The scientists maintain that the IARC Working Group evaluation of probably carcinogenic to humans accurately reflects the results of the published scientific literature on which IARC relies. On the face of it, the IARC finding is also consistent with the unpublished industry-supplied studies to which the EFSA refers. The scientists ask the Commissioner to forward their letter, and to disregard the EFSA evaluation in formulation of European health and environmental policy.

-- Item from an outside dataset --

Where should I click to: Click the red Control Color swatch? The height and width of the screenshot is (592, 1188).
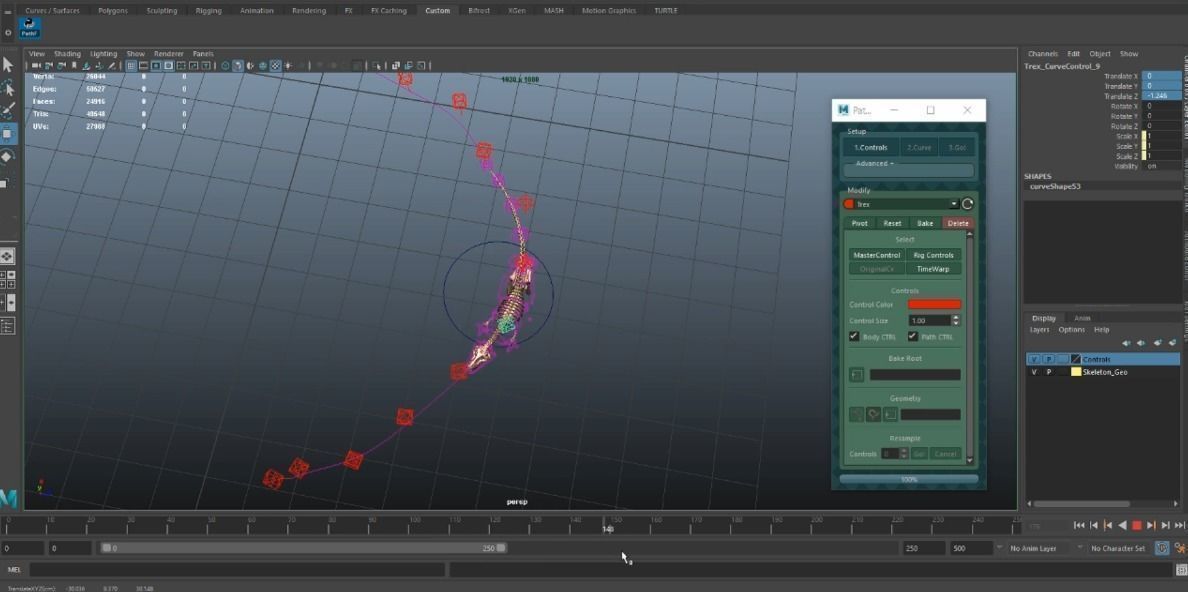934,305
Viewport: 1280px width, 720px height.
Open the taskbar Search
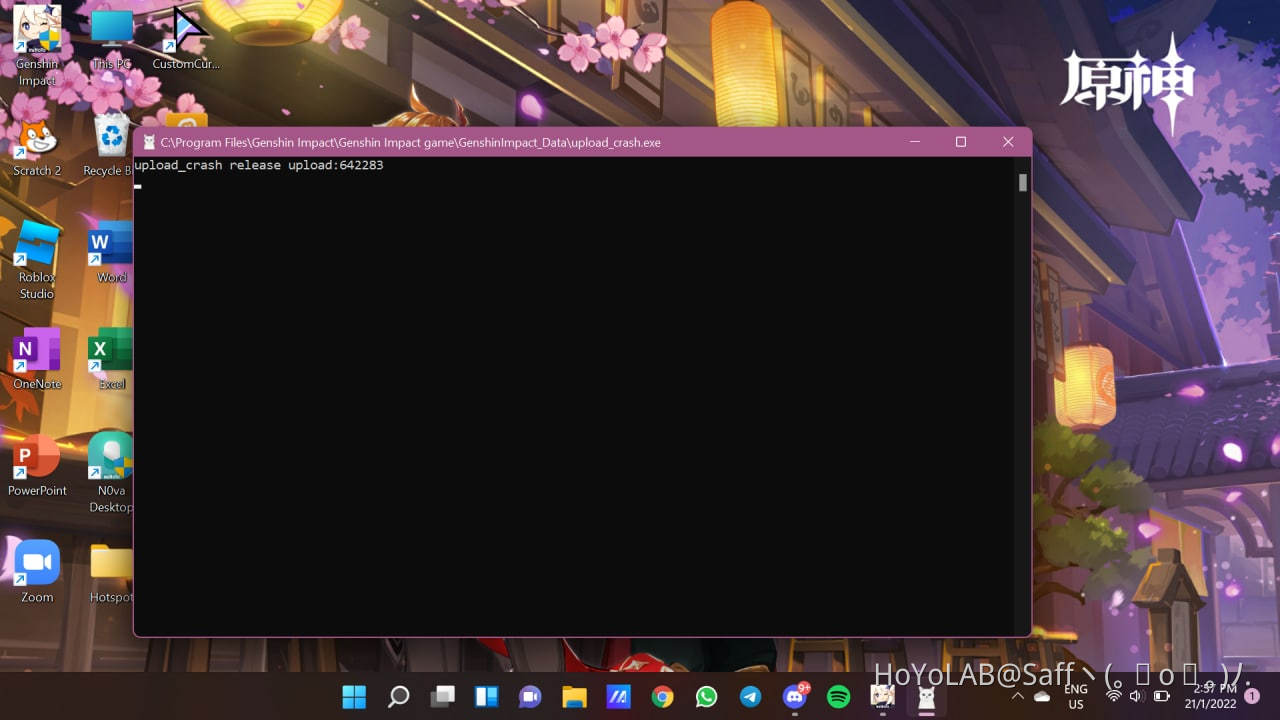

IARC relied in part upon previous government-funded Canadian research finding increased cancer with workers’ glyphosate exposure, but Health Canada’s April 2015 draft re-evaluation of glyphosate (online here) incongruously countered that Canadians’ exposures via food, water and (for those close to applications) spray drift and house dust, are too low to be of concern.
“Good decisions are based upon scientific evidence, but Canada appears to lack up-to-date data,” remarked Prevent Cancer Now (PCN) Chair, Dr. Meg Sears. Roundup sales have increased many-fold over past decades, but Canada’s dietary assessment was based upon US Environmental Protection Agency mid-1990s data. PCN was unable to obtain more relevant, recent Canadian data on glyphosate in water, foods or biological samples from Health Canada, the Canadian Food Inspection Agency, the Canadian Grain Commission or the Canadian Health Measures Survey, and there is no glyphosate data on the new federal website: www.open.canada.ca
PCN also discussed online and in its Health Canada submission that glyphosate effects include known, patented actions as an antibiotic and to mobilize metals (it is a “chelator”). Respectively, these leave open important questions about soil and human health, and about essential and toxic minerals (e.g., lead and cadmium) in foods.
Canadians wishing to avoid glyphosate must eat certified organic foods.
Meg Sears, PhD, is an Ottawa-based environmental health researcher, and Chair of Prevent Cancer Now.